No man is an island or can at least remain one if he is leading a flock of 1.2 billion followers. On Monday, the Vatican announced that Pope Benedict XVI is befriending the blue Twitter bird under the handle @pontifex, a term for the Pope that means bridge-builder in Latin. As expected, within
hours, there was a surge of followers clicking on ‘follow’ and by the end of the day, he had more than 250,000 of them. Lucky man, considering mere mortals like us find it difficult to cobble together even 50 followers. However, be assured that the 85-year-old Pope is not going to re-tweet other’s posts or make funny comments on them. A dedicated team has been put in place to do the mundane job of posting tweets while the pontiff will carry on pontificating on things theological from the confines of Vatican City.
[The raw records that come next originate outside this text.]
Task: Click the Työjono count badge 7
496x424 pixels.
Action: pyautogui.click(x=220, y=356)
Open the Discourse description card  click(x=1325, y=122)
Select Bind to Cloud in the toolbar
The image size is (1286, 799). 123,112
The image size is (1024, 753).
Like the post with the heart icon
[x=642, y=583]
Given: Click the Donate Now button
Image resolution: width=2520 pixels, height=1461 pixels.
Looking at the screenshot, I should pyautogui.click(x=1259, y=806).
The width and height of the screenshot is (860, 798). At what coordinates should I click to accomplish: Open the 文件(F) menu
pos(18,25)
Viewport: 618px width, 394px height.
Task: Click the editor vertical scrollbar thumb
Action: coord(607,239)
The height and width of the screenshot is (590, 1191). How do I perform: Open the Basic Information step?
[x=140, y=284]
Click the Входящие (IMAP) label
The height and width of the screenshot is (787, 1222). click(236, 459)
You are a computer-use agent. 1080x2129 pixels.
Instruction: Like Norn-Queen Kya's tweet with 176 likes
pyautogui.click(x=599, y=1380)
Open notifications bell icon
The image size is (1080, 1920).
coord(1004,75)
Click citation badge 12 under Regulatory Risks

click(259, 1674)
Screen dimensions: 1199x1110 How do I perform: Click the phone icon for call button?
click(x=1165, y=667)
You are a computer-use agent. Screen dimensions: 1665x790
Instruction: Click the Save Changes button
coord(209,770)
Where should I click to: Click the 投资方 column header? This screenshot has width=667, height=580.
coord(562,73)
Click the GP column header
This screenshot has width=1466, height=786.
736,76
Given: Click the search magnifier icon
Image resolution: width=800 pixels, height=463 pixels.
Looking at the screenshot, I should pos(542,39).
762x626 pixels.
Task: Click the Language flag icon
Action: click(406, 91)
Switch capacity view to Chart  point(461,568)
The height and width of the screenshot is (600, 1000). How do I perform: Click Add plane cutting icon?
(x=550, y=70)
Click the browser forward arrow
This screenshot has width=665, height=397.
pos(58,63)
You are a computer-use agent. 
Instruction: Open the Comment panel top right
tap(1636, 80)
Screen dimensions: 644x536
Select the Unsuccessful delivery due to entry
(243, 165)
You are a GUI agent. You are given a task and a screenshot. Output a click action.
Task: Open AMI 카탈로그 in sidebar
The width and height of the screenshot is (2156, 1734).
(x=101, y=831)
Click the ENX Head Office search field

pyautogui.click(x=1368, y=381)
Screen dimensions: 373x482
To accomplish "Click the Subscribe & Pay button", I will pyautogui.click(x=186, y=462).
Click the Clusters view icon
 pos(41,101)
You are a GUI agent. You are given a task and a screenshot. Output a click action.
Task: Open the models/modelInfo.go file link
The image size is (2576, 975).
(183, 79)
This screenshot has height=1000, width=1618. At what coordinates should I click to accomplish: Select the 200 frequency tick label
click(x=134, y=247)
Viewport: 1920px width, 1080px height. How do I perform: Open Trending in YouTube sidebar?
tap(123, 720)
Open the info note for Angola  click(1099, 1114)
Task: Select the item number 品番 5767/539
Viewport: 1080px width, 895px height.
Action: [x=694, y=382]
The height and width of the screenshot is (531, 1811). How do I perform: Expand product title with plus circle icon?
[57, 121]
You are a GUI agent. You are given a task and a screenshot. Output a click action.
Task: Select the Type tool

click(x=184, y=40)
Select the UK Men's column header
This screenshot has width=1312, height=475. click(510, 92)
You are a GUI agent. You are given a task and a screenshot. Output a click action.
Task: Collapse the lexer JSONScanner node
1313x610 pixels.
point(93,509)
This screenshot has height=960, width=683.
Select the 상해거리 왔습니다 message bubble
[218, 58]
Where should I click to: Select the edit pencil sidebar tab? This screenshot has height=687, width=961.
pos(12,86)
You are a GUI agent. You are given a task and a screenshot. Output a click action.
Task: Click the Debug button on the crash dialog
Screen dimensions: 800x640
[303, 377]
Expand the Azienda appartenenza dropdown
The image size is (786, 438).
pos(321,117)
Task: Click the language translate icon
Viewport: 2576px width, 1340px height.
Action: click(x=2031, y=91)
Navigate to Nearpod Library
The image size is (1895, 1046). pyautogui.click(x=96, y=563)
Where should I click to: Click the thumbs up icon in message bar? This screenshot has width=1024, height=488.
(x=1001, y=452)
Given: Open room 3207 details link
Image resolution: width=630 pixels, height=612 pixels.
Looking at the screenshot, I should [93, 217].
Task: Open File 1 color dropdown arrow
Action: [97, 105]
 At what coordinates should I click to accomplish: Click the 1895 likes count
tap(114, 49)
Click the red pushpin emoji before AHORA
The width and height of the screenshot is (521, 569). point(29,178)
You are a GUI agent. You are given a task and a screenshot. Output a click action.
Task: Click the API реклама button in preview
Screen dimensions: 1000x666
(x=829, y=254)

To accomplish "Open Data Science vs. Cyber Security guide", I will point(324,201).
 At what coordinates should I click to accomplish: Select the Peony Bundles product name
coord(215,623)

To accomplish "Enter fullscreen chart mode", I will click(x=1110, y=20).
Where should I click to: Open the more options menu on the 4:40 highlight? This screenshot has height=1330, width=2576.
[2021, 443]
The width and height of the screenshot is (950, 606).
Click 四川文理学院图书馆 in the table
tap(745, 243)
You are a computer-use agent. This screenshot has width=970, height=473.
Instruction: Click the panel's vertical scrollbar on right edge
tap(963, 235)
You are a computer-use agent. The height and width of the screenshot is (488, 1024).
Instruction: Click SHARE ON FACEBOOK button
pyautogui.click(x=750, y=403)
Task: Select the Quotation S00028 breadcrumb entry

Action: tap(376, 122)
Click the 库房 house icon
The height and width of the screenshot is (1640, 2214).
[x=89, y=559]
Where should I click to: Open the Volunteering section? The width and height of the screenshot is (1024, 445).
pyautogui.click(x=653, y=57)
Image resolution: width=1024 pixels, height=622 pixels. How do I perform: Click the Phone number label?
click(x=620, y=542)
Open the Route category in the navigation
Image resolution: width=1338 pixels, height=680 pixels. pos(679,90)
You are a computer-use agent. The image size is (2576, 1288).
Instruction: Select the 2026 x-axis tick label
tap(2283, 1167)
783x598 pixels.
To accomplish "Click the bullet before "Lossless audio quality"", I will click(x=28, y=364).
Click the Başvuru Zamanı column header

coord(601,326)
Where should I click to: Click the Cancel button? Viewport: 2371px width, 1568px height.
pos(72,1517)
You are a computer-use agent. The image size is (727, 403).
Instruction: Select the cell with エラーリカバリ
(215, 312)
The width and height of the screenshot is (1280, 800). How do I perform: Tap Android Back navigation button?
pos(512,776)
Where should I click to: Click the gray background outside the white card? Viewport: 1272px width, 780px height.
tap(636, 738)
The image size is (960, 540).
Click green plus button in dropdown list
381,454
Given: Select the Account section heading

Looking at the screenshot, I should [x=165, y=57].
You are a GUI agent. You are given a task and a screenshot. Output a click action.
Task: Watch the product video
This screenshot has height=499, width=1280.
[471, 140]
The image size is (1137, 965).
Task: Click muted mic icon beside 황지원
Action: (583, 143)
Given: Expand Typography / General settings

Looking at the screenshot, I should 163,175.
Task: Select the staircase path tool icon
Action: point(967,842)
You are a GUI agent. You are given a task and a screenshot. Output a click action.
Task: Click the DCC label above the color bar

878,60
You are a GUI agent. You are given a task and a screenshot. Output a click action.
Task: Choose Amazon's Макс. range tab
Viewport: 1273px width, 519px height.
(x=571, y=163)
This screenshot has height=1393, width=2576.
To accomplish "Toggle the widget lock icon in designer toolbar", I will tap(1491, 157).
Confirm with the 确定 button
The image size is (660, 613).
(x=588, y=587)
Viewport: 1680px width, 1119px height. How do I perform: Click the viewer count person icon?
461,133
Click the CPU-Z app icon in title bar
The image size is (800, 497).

Pope Benedict’s posts will go out in Arabic, English, French, German, Italian, Polish, Portuguese and Spanish. The messages will mostly feature the contents of the Pope’s speeches as well as homilies on major religious holidays and reactions to major events. All of the Pope’s tweets, we have been told gravely, will be in his own words. So dismiss them at your own peril. To its credit, it must be said that the Vatican has always been in the forefront of the technology revolution, if not the social revolution: according to New York Times, in 1896, Pope Leo XIII became the first pope to appear on film. In 1931, Vatican Radio was founded, and Pope Pius XI was the first pope to make a radio broadcast. In 1949, Pope Pius XII was the first to appear on TV.
The Pope has shown the way and the heads of other religions must learn from him how to embrace technology and give a new meaning to the term ‘followers’.